++++ STUDY MATERIAL ++++

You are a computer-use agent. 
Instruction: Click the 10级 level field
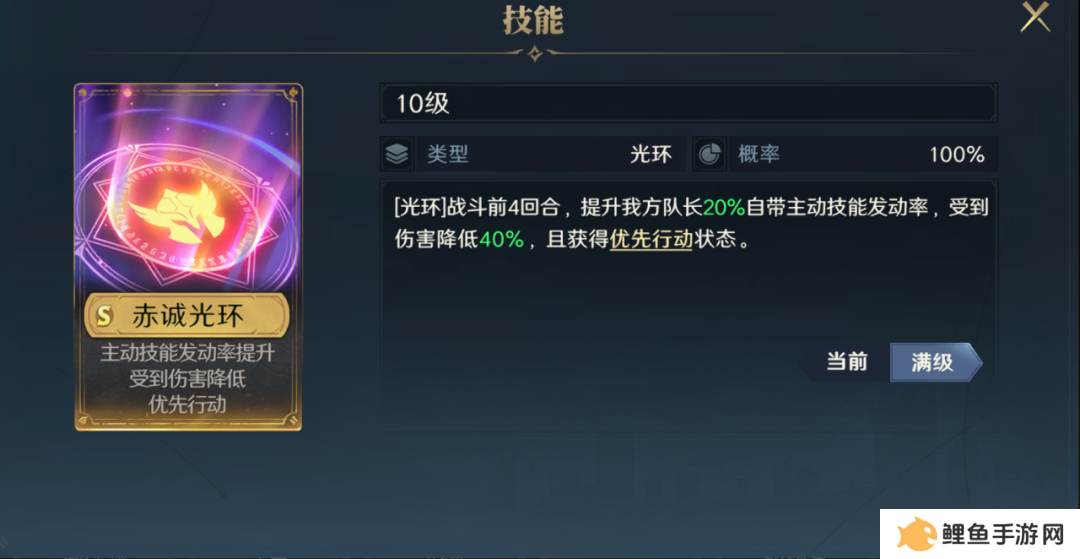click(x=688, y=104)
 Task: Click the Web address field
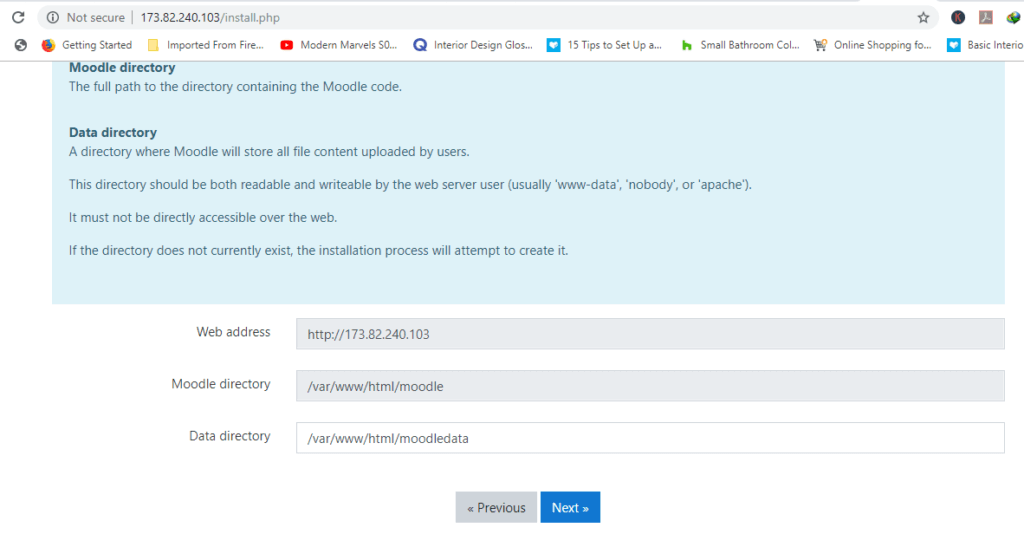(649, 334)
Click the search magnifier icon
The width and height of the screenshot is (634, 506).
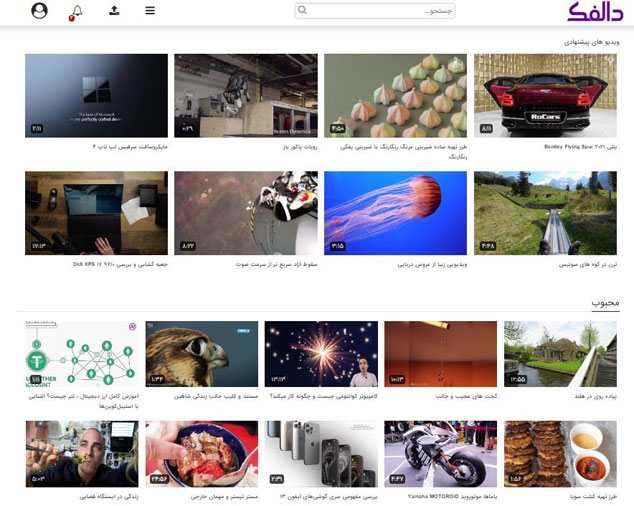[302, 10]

++++

TASK GOAL:
With the pictures set aside, repeat every entry above exactly.

ANSWER TO THIS PROBLEM:
You are a computer-use agent. 
Instruction: Click the 10级 level field
click(x=688, y=104)
 Task: Click the Web address field
(649, 334)
Click the search magnifier icon
The width and height of the screenshot is (634, 506).
[302, 10]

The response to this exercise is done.